More than 200 so-called blank-check firms were launched in the U.S. last year, commanding $70 billion in capital – a boom that ex-UBS and Credit Suisse bosses Sergio Ermotti and Tidjane Thiam also got in on after leaving their respective jobs last year.

The special purpose acquisition companies, SPACs for short, are poised to launch in Europe as well – and are being met with great interest in Switzerland. «We're in talks here with various parties who are interested in SPACs,» Stefan Weiner, J.P.  Morgan's head of equity capital markets in northern Europe, said at a media briefing.

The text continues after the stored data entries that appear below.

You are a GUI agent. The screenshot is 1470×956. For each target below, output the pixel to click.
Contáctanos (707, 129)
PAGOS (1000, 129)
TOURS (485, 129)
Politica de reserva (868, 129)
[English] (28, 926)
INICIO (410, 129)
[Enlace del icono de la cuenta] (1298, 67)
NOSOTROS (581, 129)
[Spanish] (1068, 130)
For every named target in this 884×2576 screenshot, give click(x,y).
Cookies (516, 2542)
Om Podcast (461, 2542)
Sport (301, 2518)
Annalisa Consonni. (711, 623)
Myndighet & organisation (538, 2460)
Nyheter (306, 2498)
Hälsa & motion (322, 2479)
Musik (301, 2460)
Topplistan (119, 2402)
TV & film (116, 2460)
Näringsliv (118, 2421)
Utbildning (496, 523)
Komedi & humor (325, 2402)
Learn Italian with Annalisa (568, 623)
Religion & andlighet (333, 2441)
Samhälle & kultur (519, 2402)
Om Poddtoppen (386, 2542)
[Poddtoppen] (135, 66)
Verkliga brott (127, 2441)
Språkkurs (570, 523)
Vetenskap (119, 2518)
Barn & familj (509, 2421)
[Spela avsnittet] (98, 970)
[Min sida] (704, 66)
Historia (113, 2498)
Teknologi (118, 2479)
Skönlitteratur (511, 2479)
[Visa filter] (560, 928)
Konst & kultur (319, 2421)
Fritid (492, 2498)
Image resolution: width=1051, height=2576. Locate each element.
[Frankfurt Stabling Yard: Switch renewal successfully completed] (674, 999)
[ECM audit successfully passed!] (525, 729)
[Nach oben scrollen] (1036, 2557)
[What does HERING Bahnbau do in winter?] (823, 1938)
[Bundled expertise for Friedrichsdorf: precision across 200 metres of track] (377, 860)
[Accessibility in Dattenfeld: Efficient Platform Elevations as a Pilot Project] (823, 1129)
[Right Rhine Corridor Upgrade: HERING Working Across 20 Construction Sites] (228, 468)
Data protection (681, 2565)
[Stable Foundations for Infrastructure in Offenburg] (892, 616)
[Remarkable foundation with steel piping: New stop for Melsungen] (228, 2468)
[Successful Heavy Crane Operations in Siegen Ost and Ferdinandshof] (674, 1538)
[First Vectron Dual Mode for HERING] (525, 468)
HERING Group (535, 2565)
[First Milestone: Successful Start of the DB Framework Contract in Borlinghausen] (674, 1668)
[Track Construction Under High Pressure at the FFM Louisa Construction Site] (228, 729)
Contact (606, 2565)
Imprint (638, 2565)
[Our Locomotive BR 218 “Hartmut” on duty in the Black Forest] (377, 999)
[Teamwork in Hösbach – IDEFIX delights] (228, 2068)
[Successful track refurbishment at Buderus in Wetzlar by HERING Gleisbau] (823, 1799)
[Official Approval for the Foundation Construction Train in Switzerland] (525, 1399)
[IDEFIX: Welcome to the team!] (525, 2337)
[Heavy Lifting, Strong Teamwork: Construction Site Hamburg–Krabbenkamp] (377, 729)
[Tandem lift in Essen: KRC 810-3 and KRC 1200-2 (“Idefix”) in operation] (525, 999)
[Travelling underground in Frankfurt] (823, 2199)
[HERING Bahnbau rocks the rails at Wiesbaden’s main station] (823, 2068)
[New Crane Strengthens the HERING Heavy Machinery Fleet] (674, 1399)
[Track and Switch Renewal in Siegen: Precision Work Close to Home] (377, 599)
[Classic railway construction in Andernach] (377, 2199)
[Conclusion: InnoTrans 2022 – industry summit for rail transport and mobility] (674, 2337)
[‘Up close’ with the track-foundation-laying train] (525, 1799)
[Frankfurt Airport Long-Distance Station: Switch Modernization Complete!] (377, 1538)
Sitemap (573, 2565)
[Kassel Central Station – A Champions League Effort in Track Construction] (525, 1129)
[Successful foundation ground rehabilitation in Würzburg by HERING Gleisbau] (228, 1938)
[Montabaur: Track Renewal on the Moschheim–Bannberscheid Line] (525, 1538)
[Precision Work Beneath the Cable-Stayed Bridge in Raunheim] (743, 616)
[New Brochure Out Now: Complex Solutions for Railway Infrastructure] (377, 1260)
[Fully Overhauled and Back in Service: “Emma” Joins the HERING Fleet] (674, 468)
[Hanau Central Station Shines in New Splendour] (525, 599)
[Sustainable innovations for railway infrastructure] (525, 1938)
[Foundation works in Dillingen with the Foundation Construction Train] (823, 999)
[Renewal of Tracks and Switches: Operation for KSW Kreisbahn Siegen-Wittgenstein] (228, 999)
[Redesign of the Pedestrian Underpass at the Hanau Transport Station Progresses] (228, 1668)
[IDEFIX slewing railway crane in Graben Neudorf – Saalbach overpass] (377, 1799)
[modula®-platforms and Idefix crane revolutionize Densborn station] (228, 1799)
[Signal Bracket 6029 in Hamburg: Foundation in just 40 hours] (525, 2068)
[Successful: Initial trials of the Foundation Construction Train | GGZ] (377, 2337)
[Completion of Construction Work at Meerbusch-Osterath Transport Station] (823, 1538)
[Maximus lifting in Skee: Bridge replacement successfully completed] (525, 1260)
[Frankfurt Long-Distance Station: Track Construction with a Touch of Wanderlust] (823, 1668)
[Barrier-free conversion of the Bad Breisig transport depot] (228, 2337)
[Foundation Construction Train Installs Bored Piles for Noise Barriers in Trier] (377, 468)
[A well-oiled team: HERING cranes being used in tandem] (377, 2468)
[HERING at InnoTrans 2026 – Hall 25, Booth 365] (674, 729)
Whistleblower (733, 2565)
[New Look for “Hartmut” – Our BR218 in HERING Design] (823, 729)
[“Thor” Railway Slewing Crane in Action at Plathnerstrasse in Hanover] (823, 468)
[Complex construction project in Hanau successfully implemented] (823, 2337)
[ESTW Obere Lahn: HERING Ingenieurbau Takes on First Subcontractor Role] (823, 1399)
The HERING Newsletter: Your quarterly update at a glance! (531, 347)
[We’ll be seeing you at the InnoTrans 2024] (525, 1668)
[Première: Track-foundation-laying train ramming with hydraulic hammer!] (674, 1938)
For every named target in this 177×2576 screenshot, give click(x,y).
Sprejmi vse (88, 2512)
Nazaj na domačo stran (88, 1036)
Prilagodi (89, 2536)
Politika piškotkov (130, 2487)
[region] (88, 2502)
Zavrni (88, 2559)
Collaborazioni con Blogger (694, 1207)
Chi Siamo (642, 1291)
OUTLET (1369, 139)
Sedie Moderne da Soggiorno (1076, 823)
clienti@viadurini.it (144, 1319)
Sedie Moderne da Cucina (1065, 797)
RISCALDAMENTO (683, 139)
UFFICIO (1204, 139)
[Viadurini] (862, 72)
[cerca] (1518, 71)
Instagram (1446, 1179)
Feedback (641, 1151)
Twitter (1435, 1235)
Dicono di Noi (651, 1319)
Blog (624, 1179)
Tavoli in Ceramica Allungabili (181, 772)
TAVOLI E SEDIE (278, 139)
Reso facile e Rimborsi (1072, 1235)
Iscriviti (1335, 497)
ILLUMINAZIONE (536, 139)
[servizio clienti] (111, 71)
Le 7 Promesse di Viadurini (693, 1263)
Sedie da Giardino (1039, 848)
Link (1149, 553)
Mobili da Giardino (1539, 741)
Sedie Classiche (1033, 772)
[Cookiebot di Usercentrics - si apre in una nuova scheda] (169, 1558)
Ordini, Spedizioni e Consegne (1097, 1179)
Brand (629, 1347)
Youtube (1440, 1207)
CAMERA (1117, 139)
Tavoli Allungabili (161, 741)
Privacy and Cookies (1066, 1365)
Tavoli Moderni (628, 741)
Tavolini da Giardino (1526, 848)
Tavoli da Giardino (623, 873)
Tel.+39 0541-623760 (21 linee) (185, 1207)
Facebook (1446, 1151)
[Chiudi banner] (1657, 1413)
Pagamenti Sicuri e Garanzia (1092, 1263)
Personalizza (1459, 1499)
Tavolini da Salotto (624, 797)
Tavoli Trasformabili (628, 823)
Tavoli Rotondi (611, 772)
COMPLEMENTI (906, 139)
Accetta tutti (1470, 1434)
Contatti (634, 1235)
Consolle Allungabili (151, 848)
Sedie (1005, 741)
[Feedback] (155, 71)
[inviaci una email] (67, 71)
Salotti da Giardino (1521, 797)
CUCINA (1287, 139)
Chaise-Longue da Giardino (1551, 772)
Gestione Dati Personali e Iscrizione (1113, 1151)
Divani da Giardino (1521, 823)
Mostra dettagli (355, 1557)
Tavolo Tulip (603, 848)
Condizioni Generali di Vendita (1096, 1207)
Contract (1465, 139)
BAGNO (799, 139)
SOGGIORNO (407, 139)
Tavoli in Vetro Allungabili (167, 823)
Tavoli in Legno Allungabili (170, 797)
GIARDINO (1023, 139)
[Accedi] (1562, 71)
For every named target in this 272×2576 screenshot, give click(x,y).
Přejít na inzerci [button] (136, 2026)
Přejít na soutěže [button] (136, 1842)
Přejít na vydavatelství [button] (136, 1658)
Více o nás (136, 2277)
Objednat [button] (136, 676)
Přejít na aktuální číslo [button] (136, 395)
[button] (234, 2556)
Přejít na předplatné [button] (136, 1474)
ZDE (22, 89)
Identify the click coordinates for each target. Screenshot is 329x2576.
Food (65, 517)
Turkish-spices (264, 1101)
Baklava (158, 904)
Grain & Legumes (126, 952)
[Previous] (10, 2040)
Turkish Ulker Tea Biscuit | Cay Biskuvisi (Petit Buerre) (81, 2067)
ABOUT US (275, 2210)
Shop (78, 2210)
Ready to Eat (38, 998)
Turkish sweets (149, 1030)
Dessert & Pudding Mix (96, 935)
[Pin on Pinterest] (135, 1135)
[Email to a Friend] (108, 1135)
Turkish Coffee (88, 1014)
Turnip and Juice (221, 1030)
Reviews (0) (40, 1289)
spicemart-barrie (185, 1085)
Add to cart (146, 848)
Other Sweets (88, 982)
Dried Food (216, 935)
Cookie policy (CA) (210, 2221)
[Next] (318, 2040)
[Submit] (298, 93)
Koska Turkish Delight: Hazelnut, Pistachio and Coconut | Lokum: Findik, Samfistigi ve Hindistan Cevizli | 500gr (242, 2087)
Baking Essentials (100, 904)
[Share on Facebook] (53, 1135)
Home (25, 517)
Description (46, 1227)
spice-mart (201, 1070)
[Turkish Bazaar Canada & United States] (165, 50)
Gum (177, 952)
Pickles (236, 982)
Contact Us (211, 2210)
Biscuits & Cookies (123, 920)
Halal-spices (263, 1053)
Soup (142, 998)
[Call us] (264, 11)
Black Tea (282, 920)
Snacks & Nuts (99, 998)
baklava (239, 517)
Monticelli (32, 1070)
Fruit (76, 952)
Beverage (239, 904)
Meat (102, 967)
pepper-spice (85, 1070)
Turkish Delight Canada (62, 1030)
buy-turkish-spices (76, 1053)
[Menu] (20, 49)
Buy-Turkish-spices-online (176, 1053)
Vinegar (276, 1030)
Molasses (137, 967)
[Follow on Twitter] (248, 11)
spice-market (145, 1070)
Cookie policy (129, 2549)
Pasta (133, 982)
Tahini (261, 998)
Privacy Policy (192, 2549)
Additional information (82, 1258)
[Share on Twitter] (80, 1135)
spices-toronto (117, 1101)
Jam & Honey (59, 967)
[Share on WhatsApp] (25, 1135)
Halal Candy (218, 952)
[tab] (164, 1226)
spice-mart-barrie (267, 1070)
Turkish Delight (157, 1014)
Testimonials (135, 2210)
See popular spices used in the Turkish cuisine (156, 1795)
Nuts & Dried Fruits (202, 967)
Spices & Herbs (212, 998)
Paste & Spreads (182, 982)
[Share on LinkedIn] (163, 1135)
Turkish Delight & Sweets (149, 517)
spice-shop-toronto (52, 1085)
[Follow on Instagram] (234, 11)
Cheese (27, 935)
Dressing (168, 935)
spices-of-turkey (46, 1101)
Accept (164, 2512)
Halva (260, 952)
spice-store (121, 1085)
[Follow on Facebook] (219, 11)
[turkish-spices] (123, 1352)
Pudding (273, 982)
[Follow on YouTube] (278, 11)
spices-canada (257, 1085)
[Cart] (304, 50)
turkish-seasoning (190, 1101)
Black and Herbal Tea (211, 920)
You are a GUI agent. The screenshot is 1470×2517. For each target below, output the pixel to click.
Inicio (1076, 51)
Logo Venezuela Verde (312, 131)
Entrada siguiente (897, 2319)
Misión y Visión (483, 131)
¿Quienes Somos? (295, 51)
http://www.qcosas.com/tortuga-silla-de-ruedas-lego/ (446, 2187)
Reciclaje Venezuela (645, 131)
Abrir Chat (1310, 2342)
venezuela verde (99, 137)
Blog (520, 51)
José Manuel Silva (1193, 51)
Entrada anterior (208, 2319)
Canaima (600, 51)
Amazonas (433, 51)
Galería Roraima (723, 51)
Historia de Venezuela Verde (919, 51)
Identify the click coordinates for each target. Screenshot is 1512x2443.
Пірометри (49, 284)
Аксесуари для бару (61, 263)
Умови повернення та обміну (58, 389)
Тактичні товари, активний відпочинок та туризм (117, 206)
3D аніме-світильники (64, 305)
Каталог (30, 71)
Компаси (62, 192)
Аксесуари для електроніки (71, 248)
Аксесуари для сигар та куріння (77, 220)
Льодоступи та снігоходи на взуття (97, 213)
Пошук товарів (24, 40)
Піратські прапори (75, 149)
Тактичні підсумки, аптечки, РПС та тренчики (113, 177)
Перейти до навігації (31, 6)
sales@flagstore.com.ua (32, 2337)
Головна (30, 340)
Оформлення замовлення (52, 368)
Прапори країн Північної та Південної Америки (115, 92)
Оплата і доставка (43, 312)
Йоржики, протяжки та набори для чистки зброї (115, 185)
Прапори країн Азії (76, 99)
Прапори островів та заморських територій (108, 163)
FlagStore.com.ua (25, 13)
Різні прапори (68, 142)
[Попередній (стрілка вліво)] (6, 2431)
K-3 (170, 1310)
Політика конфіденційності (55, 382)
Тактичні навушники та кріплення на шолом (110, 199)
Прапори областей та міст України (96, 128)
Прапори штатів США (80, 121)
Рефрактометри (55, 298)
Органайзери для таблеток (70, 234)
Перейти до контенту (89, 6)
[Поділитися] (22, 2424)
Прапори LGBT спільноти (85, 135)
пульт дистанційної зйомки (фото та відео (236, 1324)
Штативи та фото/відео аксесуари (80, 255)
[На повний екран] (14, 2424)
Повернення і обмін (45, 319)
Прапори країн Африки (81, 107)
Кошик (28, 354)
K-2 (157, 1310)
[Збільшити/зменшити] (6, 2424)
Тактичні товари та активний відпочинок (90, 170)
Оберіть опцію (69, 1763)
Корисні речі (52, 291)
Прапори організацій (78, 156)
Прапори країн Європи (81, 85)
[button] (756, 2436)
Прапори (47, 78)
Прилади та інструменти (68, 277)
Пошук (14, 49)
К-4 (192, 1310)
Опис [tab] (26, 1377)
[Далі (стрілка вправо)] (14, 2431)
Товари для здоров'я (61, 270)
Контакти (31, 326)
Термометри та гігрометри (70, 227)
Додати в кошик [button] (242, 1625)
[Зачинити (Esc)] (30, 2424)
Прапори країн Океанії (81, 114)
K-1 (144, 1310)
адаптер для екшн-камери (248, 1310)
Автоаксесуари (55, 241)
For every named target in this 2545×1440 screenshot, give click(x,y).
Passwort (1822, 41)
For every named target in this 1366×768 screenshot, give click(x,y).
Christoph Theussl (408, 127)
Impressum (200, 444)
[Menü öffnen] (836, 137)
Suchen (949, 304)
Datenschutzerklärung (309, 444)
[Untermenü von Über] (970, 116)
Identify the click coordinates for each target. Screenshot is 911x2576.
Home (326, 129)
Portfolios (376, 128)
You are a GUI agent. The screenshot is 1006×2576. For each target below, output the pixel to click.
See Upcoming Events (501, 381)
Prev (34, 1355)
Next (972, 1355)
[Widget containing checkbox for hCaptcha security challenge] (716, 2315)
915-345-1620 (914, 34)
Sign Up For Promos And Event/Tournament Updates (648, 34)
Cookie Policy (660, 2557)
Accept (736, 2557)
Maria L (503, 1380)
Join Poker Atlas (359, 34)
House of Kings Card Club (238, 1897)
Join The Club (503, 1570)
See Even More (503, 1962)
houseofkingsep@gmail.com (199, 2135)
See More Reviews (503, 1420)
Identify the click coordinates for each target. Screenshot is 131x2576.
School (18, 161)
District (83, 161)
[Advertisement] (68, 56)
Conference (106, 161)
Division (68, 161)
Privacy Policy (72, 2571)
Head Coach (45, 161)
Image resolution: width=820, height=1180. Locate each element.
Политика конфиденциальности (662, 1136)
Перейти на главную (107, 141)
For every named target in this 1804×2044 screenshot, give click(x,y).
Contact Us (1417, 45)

While Switzerland is a natural market to collect money for SPACs, actually launching the vehicles here is another story entirely. The Swiss central bank's six-year-long regime of surcharges on franc deposits is the main culprit.

Double Money Whammy

A major argument for SPACs' popularity is to park cash: the vehicles take investor funds with the pledge to invest in firms within typically two years. If the SPAC doesn't find a suitable target to list, investors get their money back – a potentially lucrative bet and at worst a safer one than, for example, private market funds.

Swiss-based vehicles face a double-whammy of 0.75 percent charges on major cash deposits, and then a stamp tax of 1 percent, taking a chunk out of their returns. «Both the stamp tax as well as negative interest rates are a challenge with potential SPACs,» Weiner said.

«Various Swiss Forces»

Structuring experts are grappling with the twin issues, and Swiss stock exchange operator is also intervening, along with banks, law firms, and consultants. «Various forces are working on a Swiss solution,» the J.P. Morgan veteran said.

Since it isn't clear whether the issues can be resolved, meaning potential sponsors may defer back to U.S. vehicles and in turn try to subsume Swiss targets, Weiner noted. J.P. Morgan predicts three to five initial public offerings on the Swiss market this year, including potentially a SPAC-covered listing.